Meantime the affairs of the Empire were falling into confusion. Provinces were all but revolting, and foreign foes were mustering their forces. The Emperor's chief counsellor was the Archbishop of Reims. One night—though this is more legendary than historical—the archbishop was walking by himself when he came upon a shape in the moonlight which proclaimed itself as follows: "I am the good genius of Charlemagne. I came to teach you how to remove the shadow from his spirit. Dig, where I stand, a grave and let the festering body of Frastrade lie in it. But, mark you!

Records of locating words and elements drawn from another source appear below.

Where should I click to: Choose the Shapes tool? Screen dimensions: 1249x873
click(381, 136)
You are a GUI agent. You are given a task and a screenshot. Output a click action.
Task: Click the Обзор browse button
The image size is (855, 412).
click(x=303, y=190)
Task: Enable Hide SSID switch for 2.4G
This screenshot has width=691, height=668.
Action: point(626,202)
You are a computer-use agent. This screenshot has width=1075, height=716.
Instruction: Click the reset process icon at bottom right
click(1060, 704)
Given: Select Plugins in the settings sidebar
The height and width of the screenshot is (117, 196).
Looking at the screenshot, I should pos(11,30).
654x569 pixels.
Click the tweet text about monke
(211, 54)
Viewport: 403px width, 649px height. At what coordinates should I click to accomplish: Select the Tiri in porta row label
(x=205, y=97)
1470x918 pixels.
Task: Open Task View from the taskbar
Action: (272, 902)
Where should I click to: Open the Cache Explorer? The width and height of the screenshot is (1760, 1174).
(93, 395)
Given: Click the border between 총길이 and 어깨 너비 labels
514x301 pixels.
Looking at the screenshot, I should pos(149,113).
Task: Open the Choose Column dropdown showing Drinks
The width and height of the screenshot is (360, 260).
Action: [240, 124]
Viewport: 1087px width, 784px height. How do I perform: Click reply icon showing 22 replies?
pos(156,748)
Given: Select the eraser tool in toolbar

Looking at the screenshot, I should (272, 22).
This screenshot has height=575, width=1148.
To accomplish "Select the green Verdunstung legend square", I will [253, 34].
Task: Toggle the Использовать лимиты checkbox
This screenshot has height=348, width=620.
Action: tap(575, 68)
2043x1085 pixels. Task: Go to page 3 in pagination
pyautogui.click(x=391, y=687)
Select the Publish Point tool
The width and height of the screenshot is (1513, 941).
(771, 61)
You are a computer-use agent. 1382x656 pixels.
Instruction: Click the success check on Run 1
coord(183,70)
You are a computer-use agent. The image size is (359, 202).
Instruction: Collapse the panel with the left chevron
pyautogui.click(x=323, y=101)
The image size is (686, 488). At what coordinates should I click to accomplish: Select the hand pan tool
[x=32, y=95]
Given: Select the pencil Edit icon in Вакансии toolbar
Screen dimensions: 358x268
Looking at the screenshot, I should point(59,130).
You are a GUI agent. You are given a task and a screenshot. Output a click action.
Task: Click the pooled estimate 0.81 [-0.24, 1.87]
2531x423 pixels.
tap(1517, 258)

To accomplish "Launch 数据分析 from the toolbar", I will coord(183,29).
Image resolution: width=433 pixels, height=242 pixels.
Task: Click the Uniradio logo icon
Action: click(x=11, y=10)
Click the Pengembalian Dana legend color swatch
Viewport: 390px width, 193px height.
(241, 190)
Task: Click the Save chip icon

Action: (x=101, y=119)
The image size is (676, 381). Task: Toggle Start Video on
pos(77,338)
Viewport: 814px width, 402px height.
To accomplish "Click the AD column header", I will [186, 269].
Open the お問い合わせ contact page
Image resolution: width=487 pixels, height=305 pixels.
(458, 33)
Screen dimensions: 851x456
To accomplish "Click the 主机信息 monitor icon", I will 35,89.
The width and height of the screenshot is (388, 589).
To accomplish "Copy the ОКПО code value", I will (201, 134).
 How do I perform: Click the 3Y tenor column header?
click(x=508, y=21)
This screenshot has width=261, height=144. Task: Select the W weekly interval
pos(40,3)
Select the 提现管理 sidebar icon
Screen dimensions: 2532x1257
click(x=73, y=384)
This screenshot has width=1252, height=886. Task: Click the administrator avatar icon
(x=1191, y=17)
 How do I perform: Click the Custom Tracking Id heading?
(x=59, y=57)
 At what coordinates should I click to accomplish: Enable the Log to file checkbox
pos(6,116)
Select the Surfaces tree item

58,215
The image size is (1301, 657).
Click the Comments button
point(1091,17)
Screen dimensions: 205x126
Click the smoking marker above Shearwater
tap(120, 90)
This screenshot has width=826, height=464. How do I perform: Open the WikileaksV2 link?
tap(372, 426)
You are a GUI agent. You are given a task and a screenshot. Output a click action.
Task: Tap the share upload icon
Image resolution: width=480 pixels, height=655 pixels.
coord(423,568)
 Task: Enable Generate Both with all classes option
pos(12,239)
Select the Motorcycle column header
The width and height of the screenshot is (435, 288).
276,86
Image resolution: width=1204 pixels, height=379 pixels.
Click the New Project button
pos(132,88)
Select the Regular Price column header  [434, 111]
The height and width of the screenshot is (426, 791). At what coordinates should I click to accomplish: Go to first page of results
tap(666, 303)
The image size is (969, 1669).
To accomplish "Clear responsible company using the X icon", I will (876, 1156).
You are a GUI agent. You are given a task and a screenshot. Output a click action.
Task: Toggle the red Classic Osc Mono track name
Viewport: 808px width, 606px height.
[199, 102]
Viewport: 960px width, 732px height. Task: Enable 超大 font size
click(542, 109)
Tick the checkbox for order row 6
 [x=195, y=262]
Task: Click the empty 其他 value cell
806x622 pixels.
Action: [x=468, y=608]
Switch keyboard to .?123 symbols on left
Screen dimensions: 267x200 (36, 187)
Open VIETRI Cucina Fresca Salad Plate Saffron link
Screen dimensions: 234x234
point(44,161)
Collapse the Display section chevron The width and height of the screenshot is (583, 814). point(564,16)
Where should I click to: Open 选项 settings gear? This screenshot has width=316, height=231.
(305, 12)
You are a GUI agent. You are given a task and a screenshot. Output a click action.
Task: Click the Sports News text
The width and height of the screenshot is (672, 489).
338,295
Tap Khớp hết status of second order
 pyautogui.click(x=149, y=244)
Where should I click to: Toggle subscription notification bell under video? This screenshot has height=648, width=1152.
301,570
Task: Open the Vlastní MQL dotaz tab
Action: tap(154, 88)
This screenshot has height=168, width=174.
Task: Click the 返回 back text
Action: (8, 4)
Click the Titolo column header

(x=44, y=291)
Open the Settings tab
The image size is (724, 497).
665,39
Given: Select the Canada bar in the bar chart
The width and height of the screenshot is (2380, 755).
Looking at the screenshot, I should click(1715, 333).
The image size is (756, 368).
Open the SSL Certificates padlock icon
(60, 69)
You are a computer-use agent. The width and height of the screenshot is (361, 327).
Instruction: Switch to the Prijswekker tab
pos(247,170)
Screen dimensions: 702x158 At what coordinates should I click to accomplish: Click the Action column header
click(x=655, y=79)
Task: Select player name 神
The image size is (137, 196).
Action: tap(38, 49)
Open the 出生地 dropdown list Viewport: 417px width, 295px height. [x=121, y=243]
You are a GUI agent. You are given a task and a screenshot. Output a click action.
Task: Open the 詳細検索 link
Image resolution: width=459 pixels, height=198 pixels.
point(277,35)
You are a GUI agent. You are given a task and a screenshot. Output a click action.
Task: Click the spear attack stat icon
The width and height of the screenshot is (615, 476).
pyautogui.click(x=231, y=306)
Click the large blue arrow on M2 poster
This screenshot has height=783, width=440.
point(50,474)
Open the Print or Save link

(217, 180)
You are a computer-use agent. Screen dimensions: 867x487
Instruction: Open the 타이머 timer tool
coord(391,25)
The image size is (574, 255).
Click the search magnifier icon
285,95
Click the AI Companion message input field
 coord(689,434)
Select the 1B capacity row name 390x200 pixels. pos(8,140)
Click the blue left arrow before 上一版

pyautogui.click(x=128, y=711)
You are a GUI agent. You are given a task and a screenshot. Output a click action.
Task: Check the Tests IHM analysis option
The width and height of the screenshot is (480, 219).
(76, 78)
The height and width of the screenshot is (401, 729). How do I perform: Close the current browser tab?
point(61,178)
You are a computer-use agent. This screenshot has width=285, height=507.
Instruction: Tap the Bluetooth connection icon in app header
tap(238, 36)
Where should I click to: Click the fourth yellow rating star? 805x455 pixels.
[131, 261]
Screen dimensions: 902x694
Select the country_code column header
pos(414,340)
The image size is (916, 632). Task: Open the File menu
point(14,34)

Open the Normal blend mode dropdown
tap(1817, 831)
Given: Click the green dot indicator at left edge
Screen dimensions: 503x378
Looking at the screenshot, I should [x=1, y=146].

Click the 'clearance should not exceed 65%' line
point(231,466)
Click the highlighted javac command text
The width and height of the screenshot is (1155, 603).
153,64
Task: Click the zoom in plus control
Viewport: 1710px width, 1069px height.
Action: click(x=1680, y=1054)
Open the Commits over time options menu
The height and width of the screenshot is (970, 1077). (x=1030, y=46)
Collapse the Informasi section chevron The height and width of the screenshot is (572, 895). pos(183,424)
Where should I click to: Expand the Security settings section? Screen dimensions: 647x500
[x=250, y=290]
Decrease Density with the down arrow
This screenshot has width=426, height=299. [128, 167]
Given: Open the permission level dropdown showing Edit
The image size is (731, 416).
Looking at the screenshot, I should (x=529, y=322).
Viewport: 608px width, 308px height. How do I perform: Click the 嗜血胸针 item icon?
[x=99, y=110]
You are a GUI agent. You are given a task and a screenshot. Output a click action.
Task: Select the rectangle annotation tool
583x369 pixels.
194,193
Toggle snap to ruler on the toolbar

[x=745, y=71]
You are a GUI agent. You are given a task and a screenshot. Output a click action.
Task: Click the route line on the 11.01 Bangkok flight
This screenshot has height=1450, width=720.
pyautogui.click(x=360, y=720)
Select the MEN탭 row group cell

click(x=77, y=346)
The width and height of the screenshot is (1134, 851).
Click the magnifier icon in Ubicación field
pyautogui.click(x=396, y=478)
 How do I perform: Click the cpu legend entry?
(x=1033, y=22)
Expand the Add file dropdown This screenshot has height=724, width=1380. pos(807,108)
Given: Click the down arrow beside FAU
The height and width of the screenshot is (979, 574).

Ere you move her body, search beneath her tongue and take out what you find there."
The archbishop hurried toward a grotesquely carved cottage door where lived a gravedigger.
"No silken sleeper so calm as they
Who seek a couch in the churchyard clay,"
sang a voice from within.
[{281}]In half an hour the grave was begun, and in another half-hour the churchman was in the chamber of Frastrade, where the Emperor, exhausted by his vigil, slept kneeling at the bedside.
The archbishop approached, and, peering into the mouth of the corpse, saw beneath the tongue a glittering jewel.
With hasty fingers he seized the token, and, as he removed it, a loud wail startled the silence of the death-chamber and aroused the king. The spell was broken.